There are so many great items in our collection and although it is hard for us to choose which ones we like best, here we list some of our favorites. The most recent review is featured below and you can also browse past reviews below. To read a past review, just click the cover of the book and enjoy.
In Helen Wecker's debut novel, the Golem and the Jinni are opposites. The Golem finds purpose in servitude while the Jinni feels trapped by serving another. Wecker weaves these two seemingly different characters into a tangled web in her novel The Golem and the Jinni. Chava, a golem, and Ahmad, a jinni, find themselves in the foreign city of New York in 1899 and try to understand the world and people they encounter. What seems like a chance encounter turns out to be much more when Chava and Ahmad discover that they are not alone. While hiding their true identities to survive both struggle to understand the humans that surround them and both question how much their nature determines who they are and who they will become.

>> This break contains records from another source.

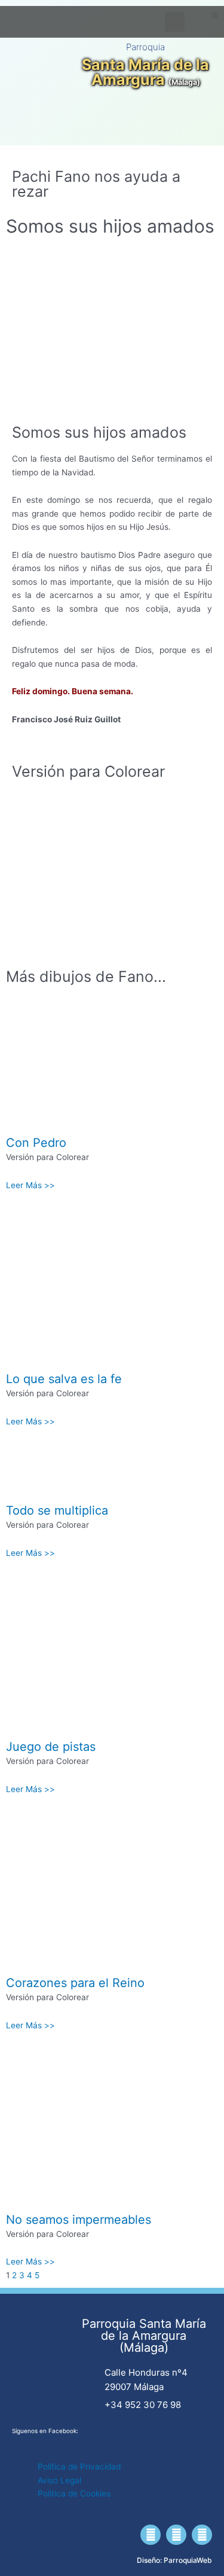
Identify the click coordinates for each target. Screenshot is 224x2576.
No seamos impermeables (78, 2219)
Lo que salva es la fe (64, 1379)
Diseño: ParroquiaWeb (174, 2560)
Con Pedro (36, 1143)
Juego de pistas (51, 1746)
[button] (214, 15)
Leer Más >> (30, 1185)
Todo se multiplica (57, 1510)
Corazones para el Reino (75, 1983)
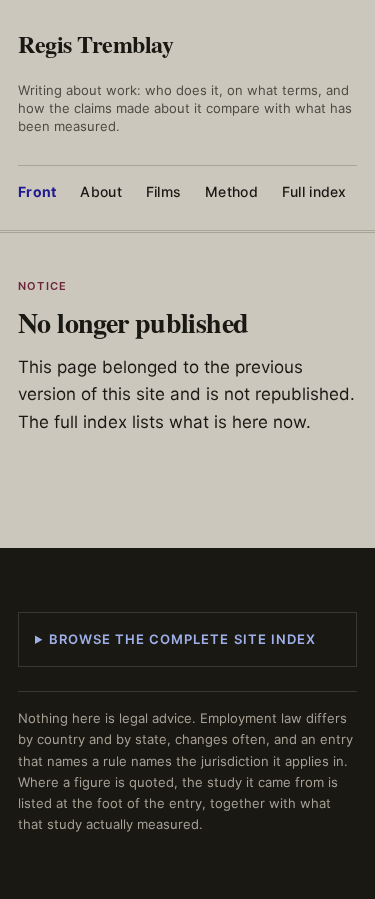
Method (231, 191)
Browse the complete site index (182, 639)
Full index (314, 191)
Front (37, 191)
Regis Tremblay (95, 44)
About (100, 191)
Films (163, 191)
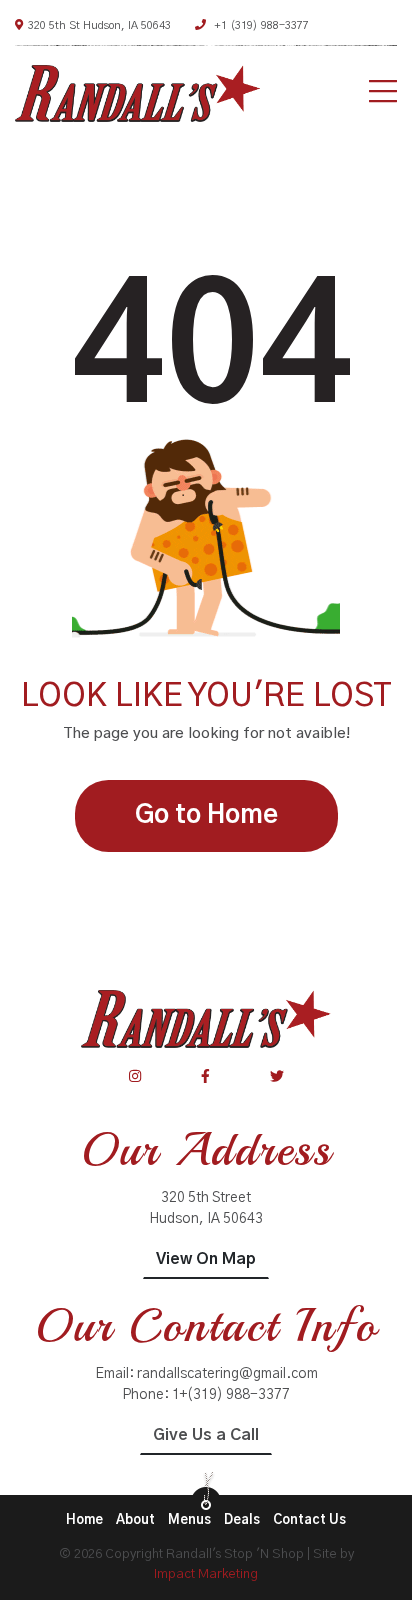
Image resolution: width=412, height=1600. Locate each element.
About (135, 1520)
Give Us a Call (206, 1435)
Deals (242, 1520)
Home (84, 1520)
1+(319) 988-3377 (231, 1395)
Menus (189, 1520)
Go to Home (206, 815)
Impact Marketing (206, 1574)
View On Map (206, 1259)
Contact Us (309, 1520)
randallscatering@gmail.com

Wecker's novel weaves a web that revolves around the woman of clay and the man of fire. Her novel starts in a meticulous manner painting a clear picture of each character and how they arrived in New York. Each character's story reveals hints about how they come to intersect at a well crafted climax where Wecker's cast of characters reveal their true natures.
I enjoyed escaping into Wecker's world of 1899 New York. The detailed scenery and life-like protagonists consumed my imagination and compelled me to keep reading to the end. I loved reading about the internal conflict that the Golem and the Jinni experience. I would recommend this book to any reader who likes fantastical, reluctant heroes and who sometimes questions the ideas of human nature.